DIRECTIONS: Rewrite every line of the material below, swapping "word" for "term" and leaving everything else unchanged.

[Begin RECORD EXCERPTS]

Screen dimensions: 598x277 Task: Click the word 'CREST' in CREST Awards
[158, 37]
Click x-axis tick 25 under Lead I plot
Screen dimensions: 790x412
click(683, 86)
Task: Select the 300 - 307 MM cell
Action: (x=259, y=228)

[End RECORD EXCERPTS]

RESPONSE:
Screen dimensions: 598x277 Task: Click the term 'CREST' in CREST Awards
[158, 37]
Click x-axis tick 25 under Lead I plot
Screen dimensions: 790x412
click(683, 86)
Task: Select the 300 - 307 MM cell
Action: (x=259, y=228)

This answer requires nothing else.